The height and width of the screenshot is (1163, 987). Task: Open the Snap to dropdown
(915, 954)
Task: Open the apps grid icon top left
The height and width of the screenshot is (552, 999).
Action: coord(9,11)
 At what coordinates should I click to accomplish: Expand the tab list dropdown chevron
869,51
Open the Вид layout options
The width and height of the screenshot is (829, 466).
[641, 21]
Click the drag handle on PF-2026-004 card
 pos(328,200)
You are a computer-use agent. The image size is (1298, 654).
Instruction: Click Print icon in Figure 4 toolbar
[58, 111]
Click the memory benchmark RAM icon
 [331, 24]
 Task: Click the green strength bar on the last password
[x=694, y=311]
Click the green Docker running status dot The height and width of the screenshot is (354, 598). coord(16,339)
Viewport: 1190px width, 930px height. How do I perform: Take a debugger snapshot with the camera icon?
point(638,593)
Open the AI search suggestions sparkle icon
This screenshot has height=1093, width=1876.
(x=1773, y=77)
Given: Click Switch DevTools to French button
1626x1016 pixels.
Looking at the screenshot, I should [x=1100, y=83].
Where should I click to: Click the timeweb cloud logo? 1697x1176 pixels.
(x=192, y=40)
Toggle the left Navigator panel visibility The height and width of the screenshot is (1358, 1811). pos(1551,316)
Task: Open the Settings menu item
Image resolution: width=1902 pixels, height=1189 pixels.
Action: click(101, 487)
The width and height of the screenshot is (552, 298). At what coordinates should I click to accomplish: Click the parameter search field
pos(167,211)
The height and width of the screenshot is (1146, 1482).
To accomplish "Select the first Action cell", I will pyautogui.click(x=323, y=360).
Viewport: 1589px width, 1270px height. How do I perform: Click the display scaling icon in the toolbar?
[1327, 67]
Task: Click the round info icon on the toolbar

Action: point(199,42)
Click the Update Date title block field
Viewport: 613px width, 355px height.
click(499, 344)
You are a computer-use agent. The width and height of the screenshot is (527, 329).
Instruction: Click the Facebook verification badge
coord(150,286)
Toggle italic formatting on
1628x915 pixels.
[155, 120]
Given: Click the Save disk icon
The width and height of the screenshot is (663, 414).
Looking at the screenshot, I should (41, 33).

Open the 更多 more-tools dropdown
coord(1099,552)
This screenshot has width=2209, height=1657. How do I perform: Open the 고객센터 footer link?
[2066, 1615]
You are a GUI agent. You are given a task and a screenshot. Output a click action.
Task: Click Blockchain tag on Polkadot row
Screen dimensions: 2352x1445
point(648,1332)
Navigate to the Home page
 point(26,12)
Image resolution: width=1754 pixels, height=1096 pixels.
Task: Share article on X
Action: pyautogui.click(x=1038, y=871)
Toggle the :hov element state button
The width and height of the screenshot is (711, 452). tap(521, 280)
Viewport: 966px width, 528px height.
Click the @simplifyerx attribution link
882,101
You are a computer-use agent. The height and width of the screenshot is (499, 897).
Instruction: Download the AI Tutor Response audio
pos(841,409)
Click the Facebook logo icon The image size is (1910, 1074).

....

Problem statement:
Lines after the one containing "Open the Вид layout options" are not wanted; repeat exactly each line above from the first up to and including it.

Completed exercise:
The height and width of the screenshot is (1163, 987). Task: Open the Snap to dropdown
(915, 954)
Task: Open the apps grid icon top left
The height and width of the screenshot is (552, 999).
Action: coord(9,11)
 At what coordinates should I click to accomplish: Expand the tab list dropdown chevron
869,51
Open the Вид layout options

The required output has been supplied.